- _How to complete this task_
At the line with "You are a GUI", start transcribing; stop after the last line of the data below. Keep it exact and leave pictures out.

- _Exercise materials_
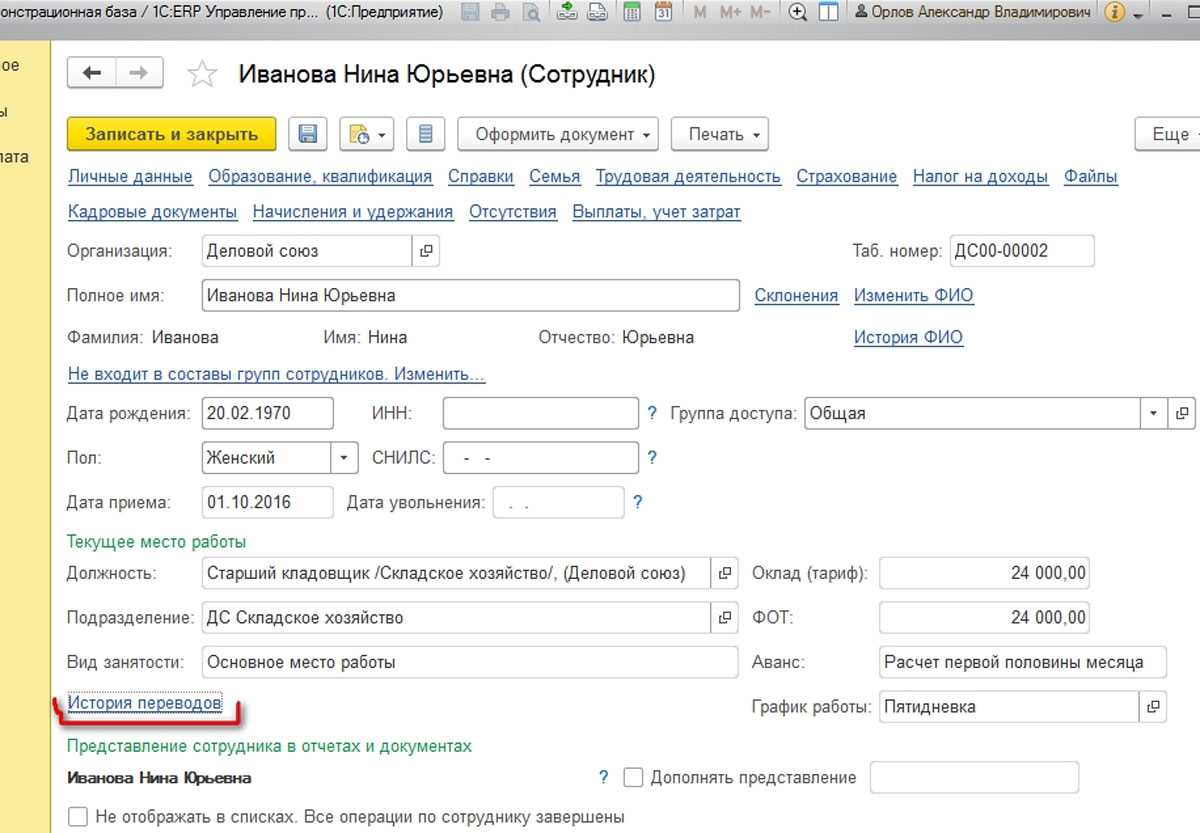Screen dimensions: 1200x833
Task: Open the История переводов link
Action: tap(145, 703)
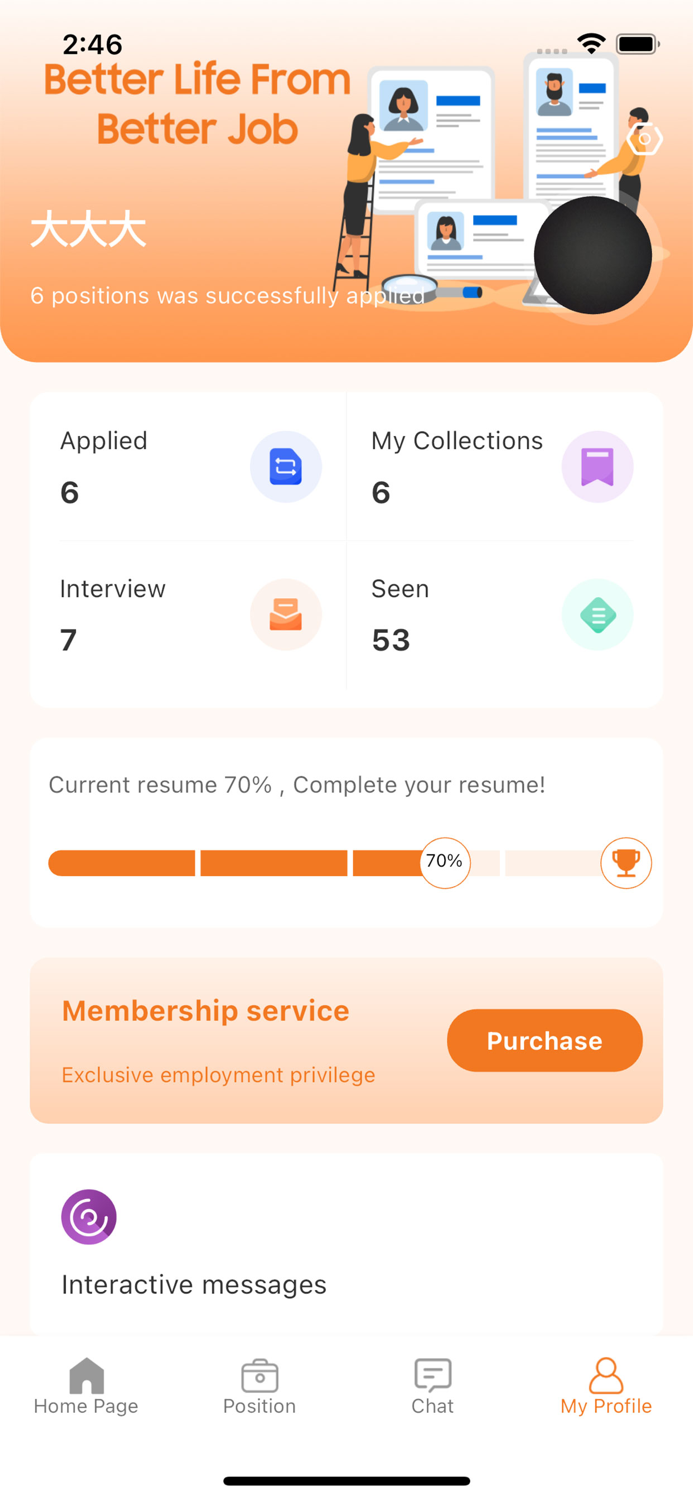
Task: Open the Interview envelope icon
Action: (286, 614)
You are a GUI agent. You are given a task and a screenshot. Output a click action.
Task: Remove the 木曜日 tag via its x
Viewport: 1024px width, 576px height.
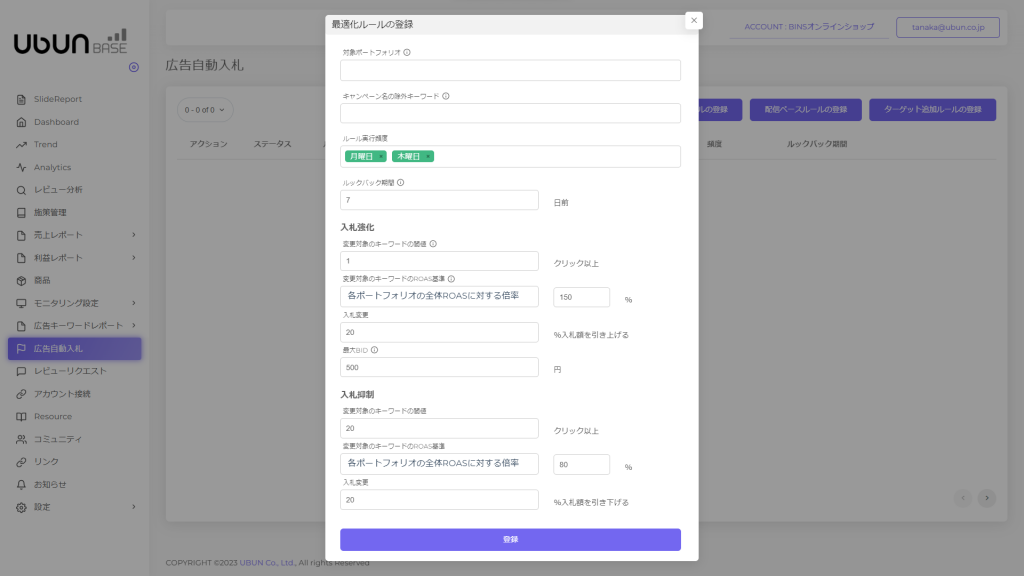pos(428,156)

- _Response to the task_
You are a GUI agent. You are given a task and a screenshot. Output a click action.
Task: Remove the 木曜日 tag via its x
Viewport: 1024px width, 576px height.
pos(428,156)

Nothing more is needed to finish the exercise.